Saturday, July 18, 2009

Victim Participation Does Make a Difference

After Thursday's bond hearing in this case, I'm left wondering why only the mothers are speaking out about their daughters' victimization by 18-yr old Edwin Cintron (see my earlier blog entry). Four mothers of the victims were in court for this brief hearing. I commend them for taking the time to attend. I believe that it does make a difference to the Court when victims are represented. Many important decisions regarding a defendant's prosecution are made in these pretrial hearings (particularly bond motions and motions to suppress). The stronger the State's case, the more leverage they have with respect to future plea negotiations. The presence of the victim does have an impact in these hearings, even when they don't address the Court.

Mr. Cintron’s bond was posted and his passport was surrendered subsequent to the June 26th hearing. However, his grandmother was unable to house him because her landlord would not permit it. Thursday's bond motion was to ask if Mr. Cintron could live with his uncle in Texas. Judge Bob LeBlanc denied his request. Since there is nowhere for him to go, he is still at the Orange County Correctional Facility.

As a sidenote, Mr. Cintron’s 13-yr old sister has been sent to another state, removed from her friends (the victims), to protect her brother. Removing her is tantamount to punishing her for the actions of her brother. This will likely cause her friends to feel guilty about their willingness to speak up and prosecute Mr. Cintron. She has essentially been exiled, which can only make their recovery more difficult.

Click here to see WFTV's coverage of the hearing. And here's what can happen to sex offenders who have no place to go. I wish I knew what the best solution is for a situation like this. At the moment, it appears to be jail.


  1. There is almost always more to the story than homeless sex offenders let on when speaking with the media. And, apparently, careless reporters can't be counted on to actually check the official records. Jeff Weiss, the sex offender sympathetically profiled in that WFTV story, is a convicted armed robber who got less than one year behind bars for that crime.

    So why did WFTV take his word for it that he is guilty only of "consensual sex with a 14-yr old"? Was that really the circumstances of his sex crime conviction? Why didn't they go back and check the court documents to record the facts?

    Why is it that other offenders continue to find housing despite the living restrictions? Is there another reason why these offenders are homeless? All of this illustrates the importance of court watching.

  2. Thanks Tina - here's what I found from the Orange County Clerk's records:

    7/04: pled to 2 counts armed robbery, got 72.75 months in DOC (case 03-CF-0013313-O); also pled to 1 count of failure of sex offender to report, got 60 months DOC concurrent to case 03-CF-13323-O (case 04-CF-0003570-O)

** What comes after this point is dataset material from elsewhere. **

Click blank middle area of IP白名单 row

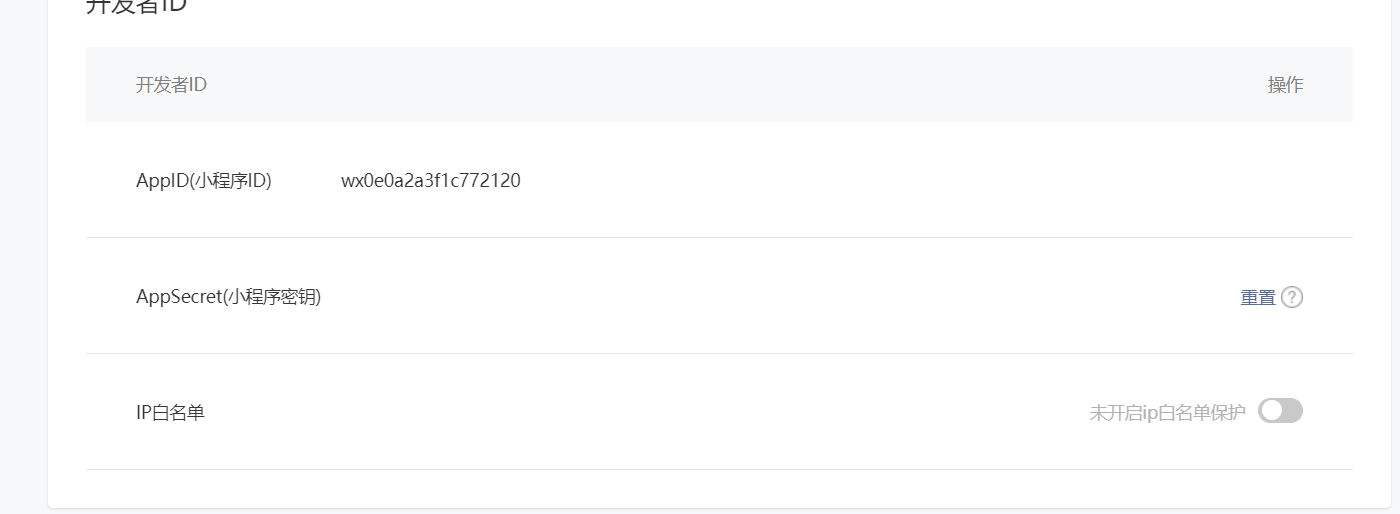point(640,412)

    6/00: pled to 1 count of sexual battery, sentenced to 73 days jail (credit 73 days time served) + 5 yrs sex offender probation (case 00-CF-0000875-O). He violated probation and was sentenced 4/01 to 213 days jail (credit 213 days time served) + 2 yrs community control w/sex offender conditions. Probation was revoked. In 5/02, there was another probation violation hearing in which he was adjudicated guilty and sentenced to 2 years DOC.

    6/00: Pled to possession of a controlled substance and was sentenced to 88 days jail, credit 88 days time served (case 99-CF-0016241-O).

    Tina is right. WFTV doesn't appear to have done their homework on this story.

  3. The media needs to make it a policy to check and report offenders' real records. The homeless sex offenders in Miami get a free pass on their records in virtually all reporting of that story, too.